■ **Supplied material**
————————

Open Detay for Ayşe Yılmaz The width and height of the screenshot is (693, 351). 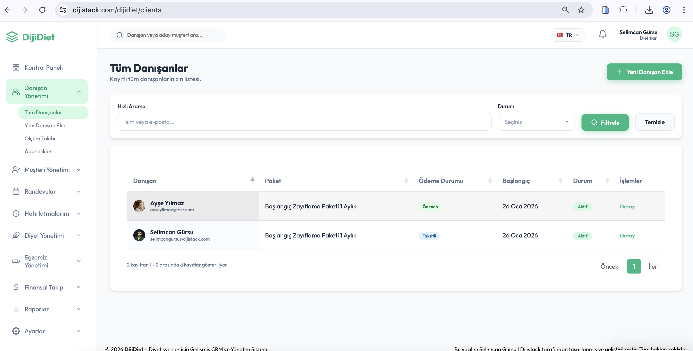[627, 206]
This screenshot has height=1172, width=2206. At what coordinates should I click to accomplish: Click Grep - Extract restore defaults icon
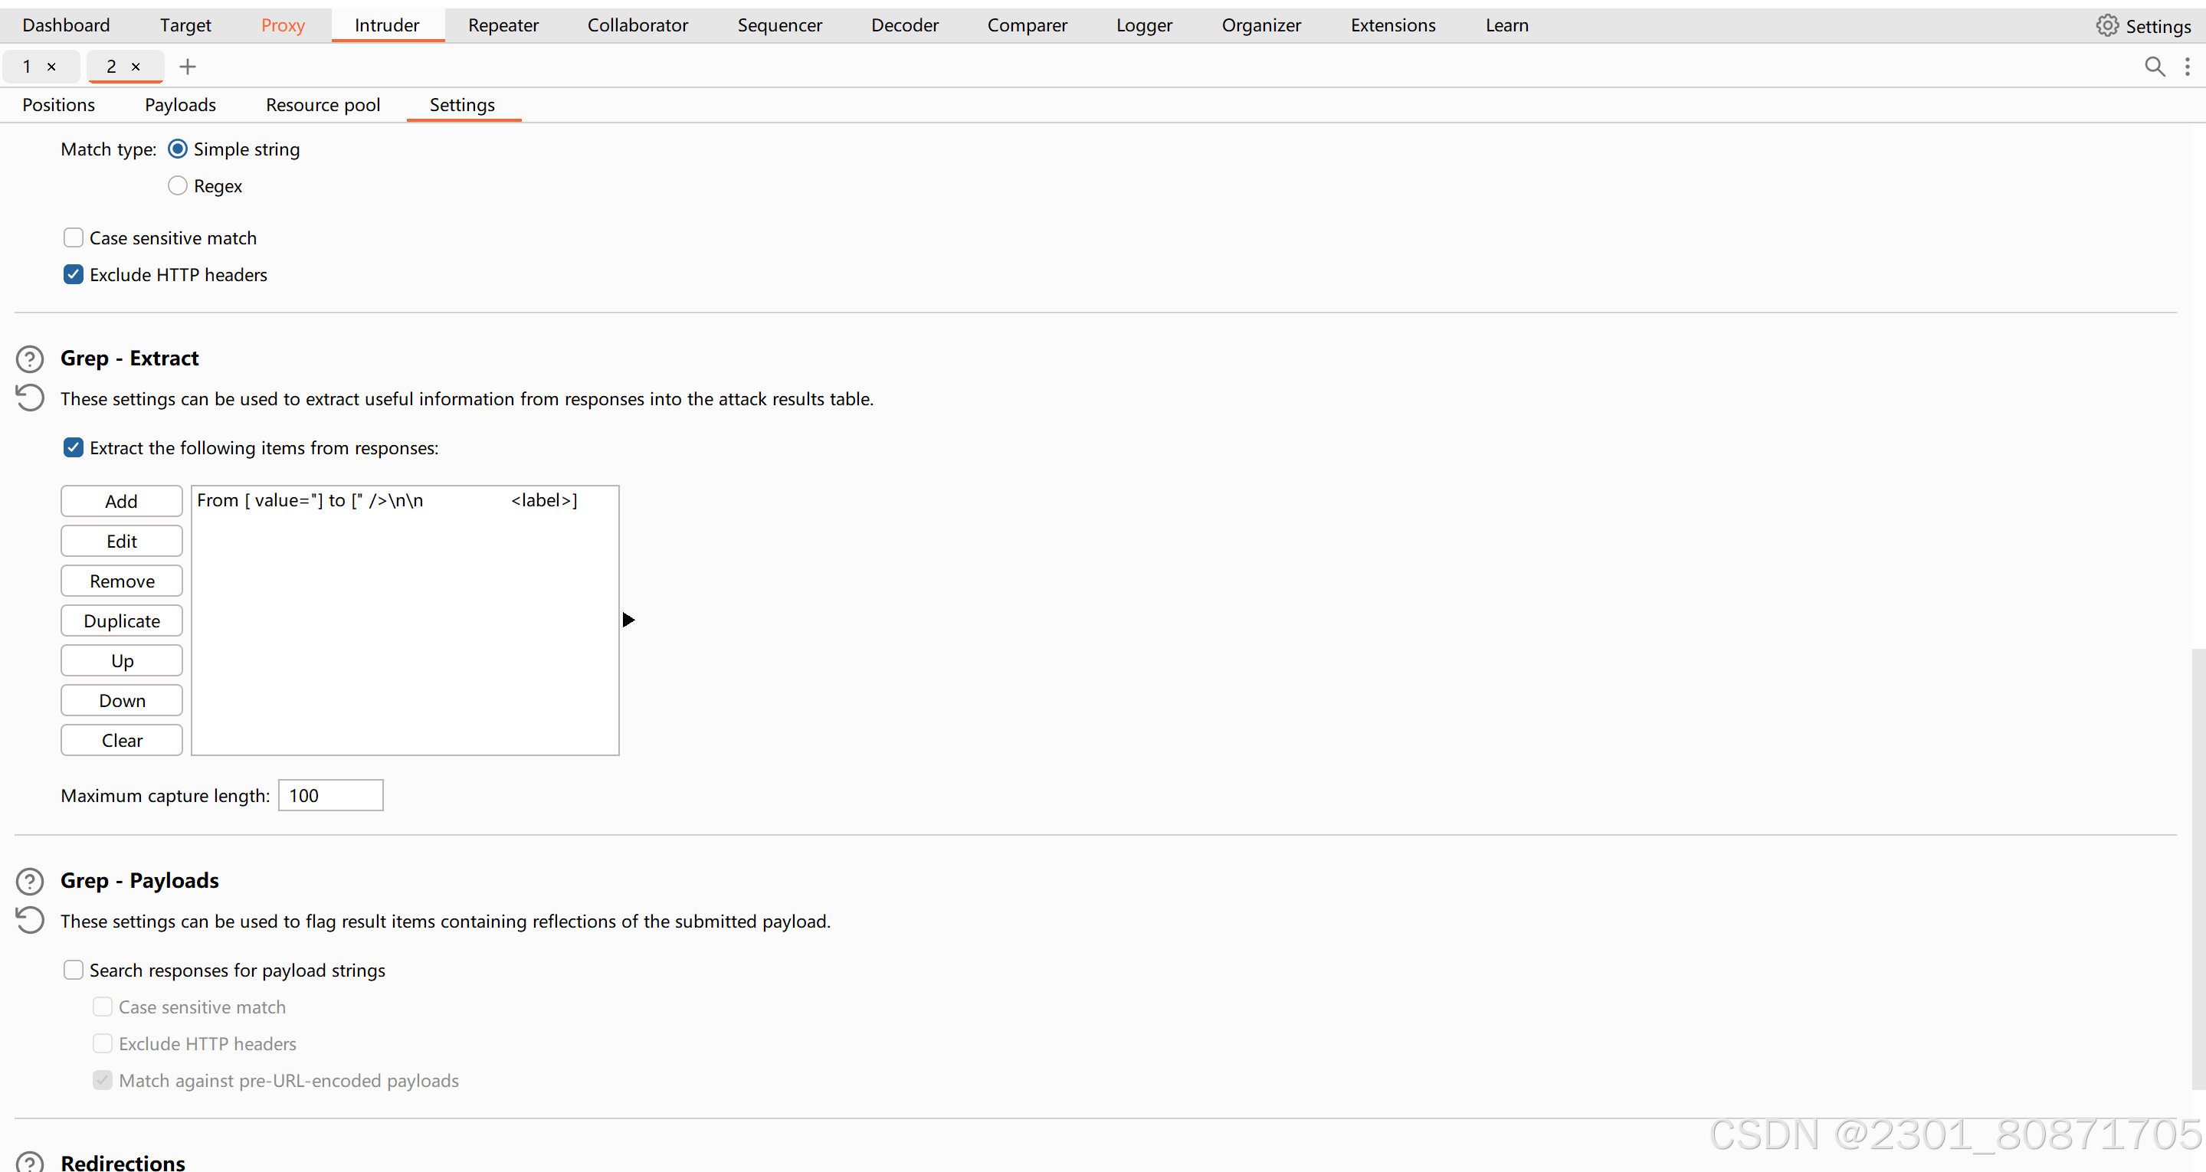[30, 398]
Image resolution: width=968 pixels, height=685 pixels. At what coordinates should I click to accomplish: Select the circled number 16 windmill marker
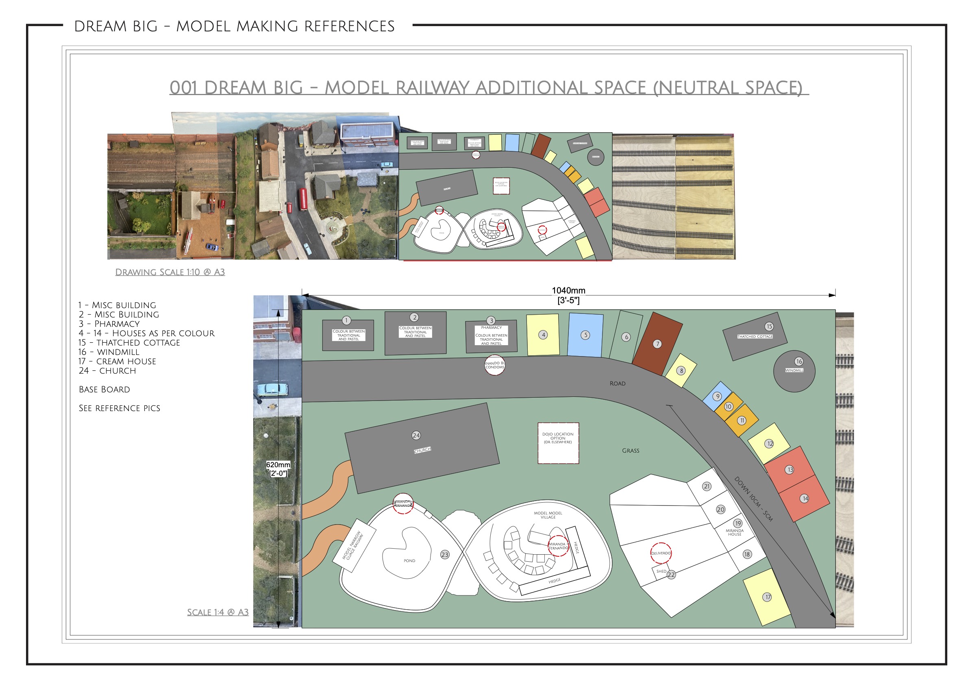pos(799,361)
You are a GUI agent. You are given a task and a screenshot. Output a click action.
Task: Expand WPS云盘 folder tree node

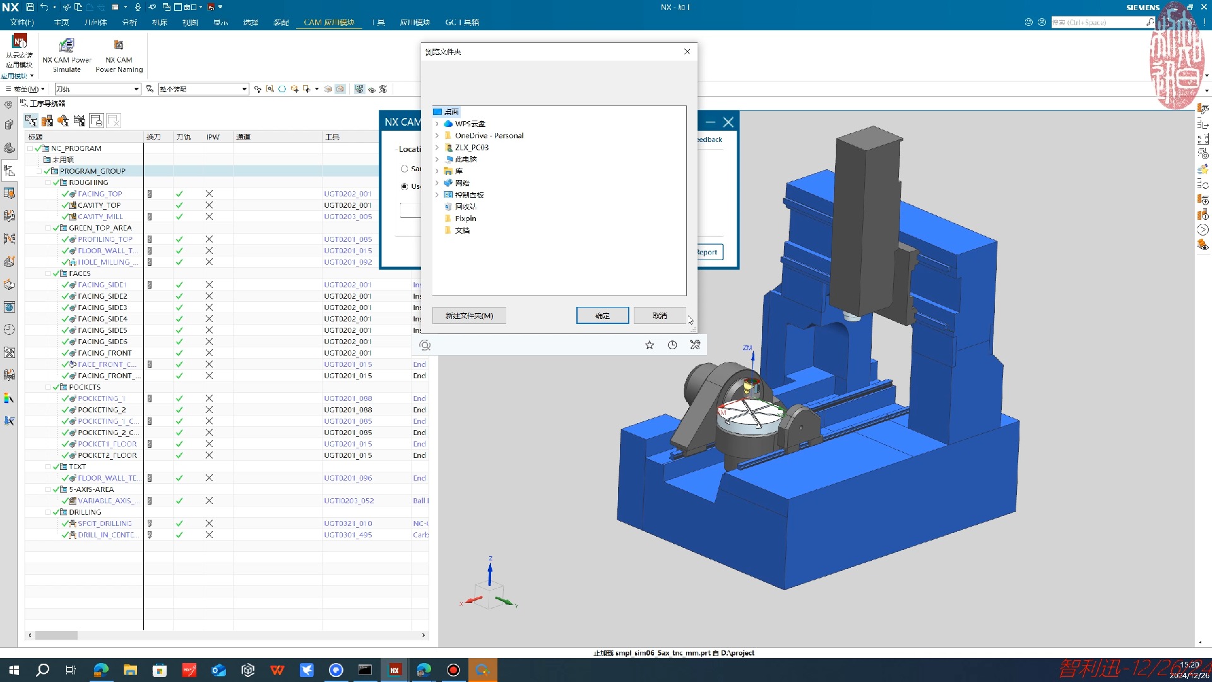(437, 124)
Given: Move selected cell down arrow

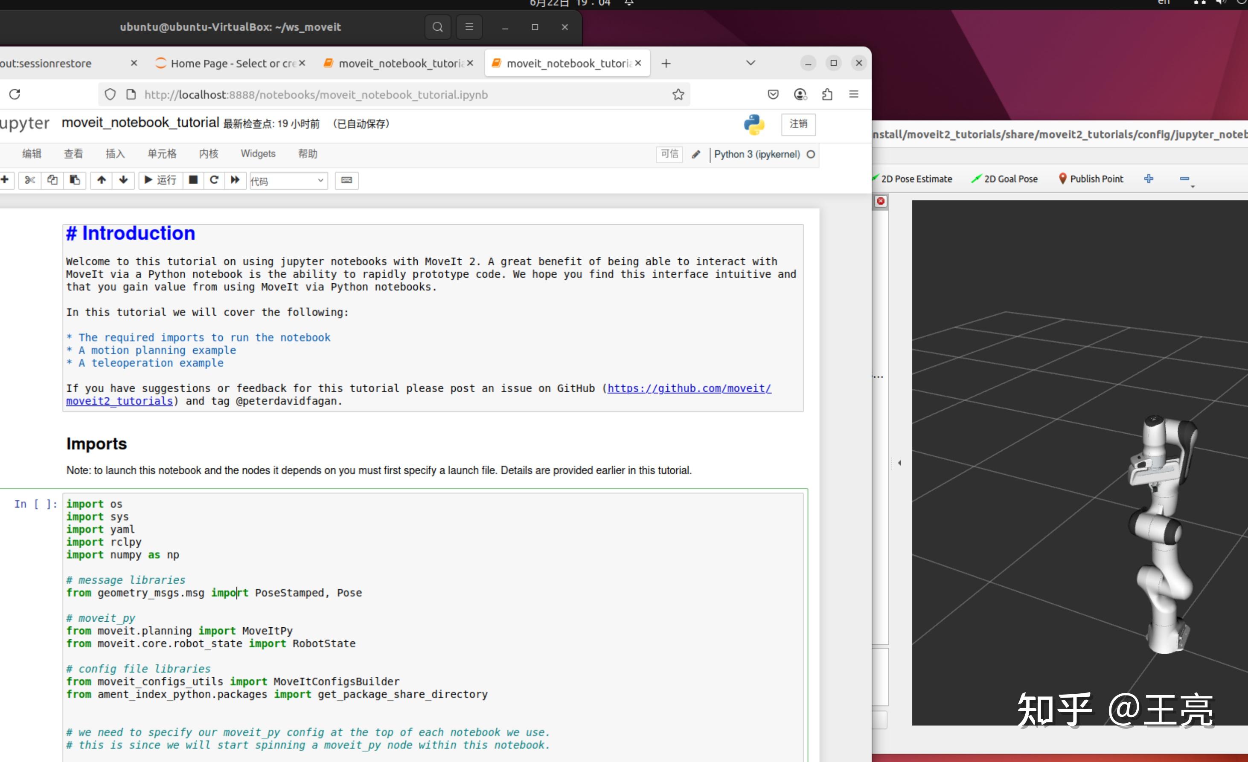Looking at the screenshot, I should pos(124,180).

————————

Your answer must be the exact lines from the one containing "This screenshot has" through the last line of the records above, with both included and no pictures.

■ **Result for this task**
This screenshot has height=1172, width=2206. At what coordinates should I click to accomplish: Click Grep - Extract restore defaults icon
[30, 398]
Image resolution: width=968 pixels, height=685 pixels. At what coordinates should I click to accomplish: Select the circled number 16 windmill marker
pos(799,361)
You are a GUI agent. You are given a task and a screenshot. Output a click action.
Task: Expand WPS云盘 folder tree node

(437, 124)
Given: Move selected cell down arrow

Looking at the screenshot, I should pos(124,180).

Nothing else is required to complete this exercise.